§ **Short problem**: Write the next part of the Wegener v. City of Covington court opinion below, starting after its last sentence.

§ **Passage to read**:
933 F2d 390 Wegener v. City of Covington

933 F.2d 390

Stuard WEGENER, Plaintiff-Appellee,
v.
CITY OF COVINGTON and Joseph Condit, City Solicitor, Defendants,
Lt. Joan Penick (90-5765) and Capt. Gilbert McClure
(90-5716), Defendants-Appellants.

Nos. 90-5716, 90-5765.

United States Court of Appeals,
Sixth Circuit.

Argued March 25, 1991.
Decided May 16, 1991.

Steven L. Schiller (argued), Newport, Ky., for Stuard Wegener.

Stephen T. McMurtry (argued), Covington, Ky., for Captain Gilbert McClure.

Charles P. Wagner (argued), Covington, Ky., for Lt. Joan Penick.

Before KENNEDY and RYAN, Circuit Judges, and FEIKENS, Senior District Judge.*

PER CURIAM:

1

Appellee, the owner and operator of a night-club in the City of Covington, filed suit against appellants McClure and Penick1, the Covington fire captain and police lieutenant respectively, alleging that when appellants forced him to choose between closing his club or being arrested for violations of the fire code they were acting as part of a conspiracy to deprive, and did actually deprive, him of his right to operate a lawful business without due process of law in violation of 42 U.S.C. Sec. 1983. The issue before us in this interlocutory appeal is whether the district court properly denied appellants' motion for summary judgment on the basis of qualified immunity. Because we conclude that the district court failed to properly address the issue of qualified immunity, we REVERSE and REMAND for further findings.

§ **Provided material**:
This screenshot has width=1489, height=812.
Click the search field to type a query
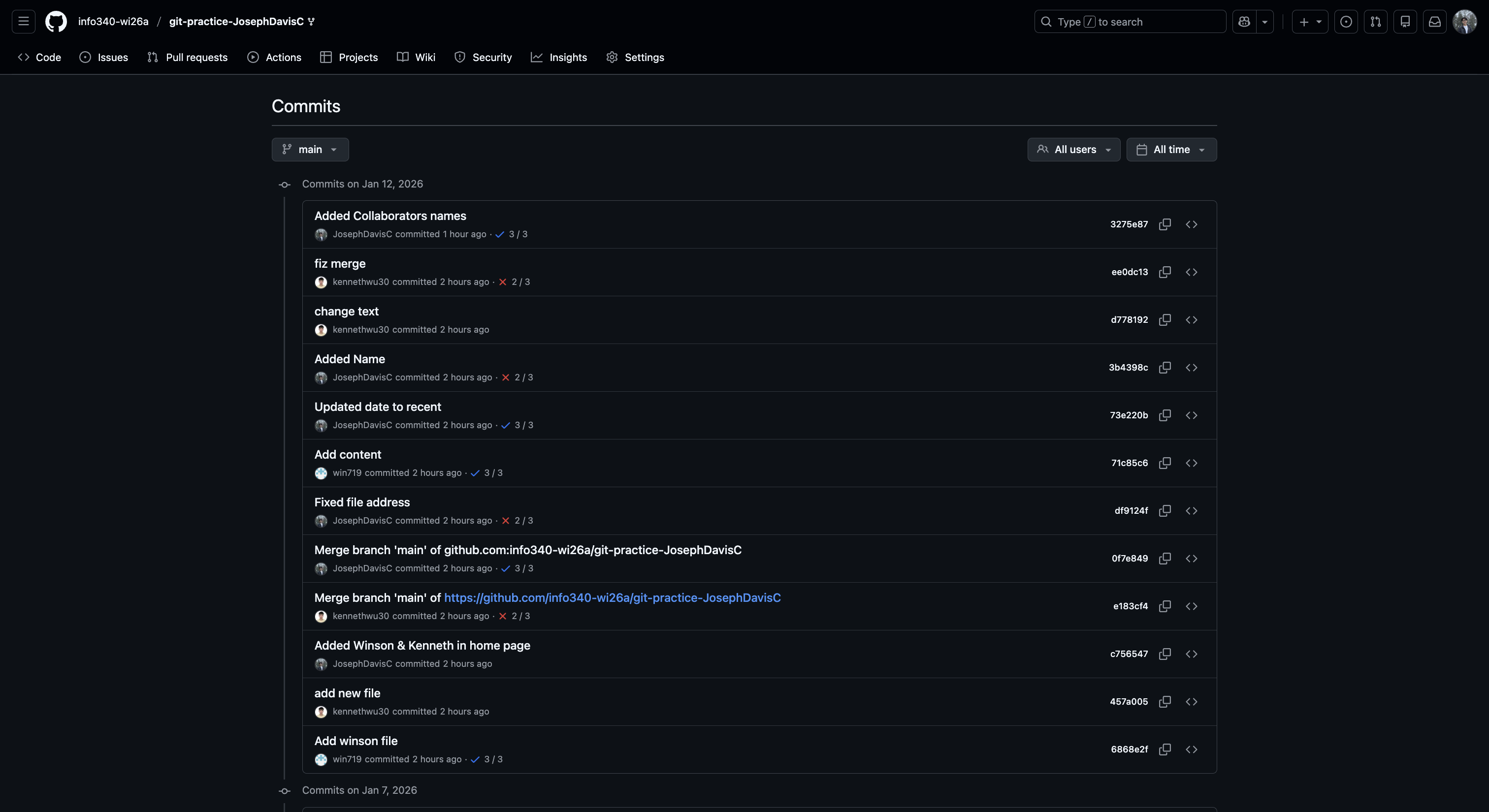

§ **Answer below**:
I. Background

2

On March 18, 1988, appellant McClure inspected appellee's club and as on several previous occasions, found multiple violations of the fire code. McClure informed appellee that the club could remain open for business if he would uncover and unlock a second door in the back of the club. McClure returned to the club at approximately 1:30 a.m to check the door. He found it covered and locked. He then called the Covington police to the scene to cite appellee for violation of the fire code. Lt. Penick arrived at the scene, ascertained the nature of the problem and, upon McClure's request, issued a citation. Penick and/or McClure then told appellee that he would have to close the club for the remainder of the evening. When appellee refused, Penick informed him that she had the authority to arrest him for committing a misdemeanor in her presence instead of merely citing him for the violation. Appellee then agreed to close. Appellee reopened the club the next evening.

II. Analysis

3

A public official is entitled to qualified immunity for conduct in performing discretionary functions so long as that conduct does not violate clearly established statutory or constitutional rights of which a reasonable officer would have known. Harlow v. Fitzgerald, 457 U.S. 800, 102 S.Ct. 2727, 73 L.Ed.2d 396 (1982). Whether appellants are entitled to qualified immunity in this case is a question of law for the district court. Such a determination is to be made at the earliest possible point in the case, so as to protect public officials such as appellants from the threat of liability or harassing litigation that may inhibit the discharge of their official duties. Anderson v. Creighton, 483 U.S. 635, 107 S.Ct. 3034, 97 L.Ed.2d 523 (1987); Poe v. Haydon, 853 F.2d 418 (6th Cir.1988), cert. denied, 488 U.S. 1007, 109 S.Ct. 788, 102 L.Ed.2d 780 (1989).

4

For a right to be clearly established, the contours of the right must be sufficiently clear that a reasonable official would understand that his or her conduct violates that right. That is, in light of pre-existing law, the unlawfulness of the official's conduct must be apparent. Anderson, 483 U.S. at 639-40, 107 S.Ct. at 3038-39. To find that a clearly established right exists, the district court must find binding precedent by the Supreme Court, this court, the highest court in the state in which the action arose, or itself, so holding. Poe, 853 F.2d at 424; Ohio Civil Service Employees Ass'n v. Seiter, 858 F.2d 1171 (6th Cir.1988). When ruling on qualified immunity, the district court should indicate the clearly established right at issue and the factual basis for its conclusion that a genuine issue exists as to the commission of acts violating that right. Poe, at 423-24, 426.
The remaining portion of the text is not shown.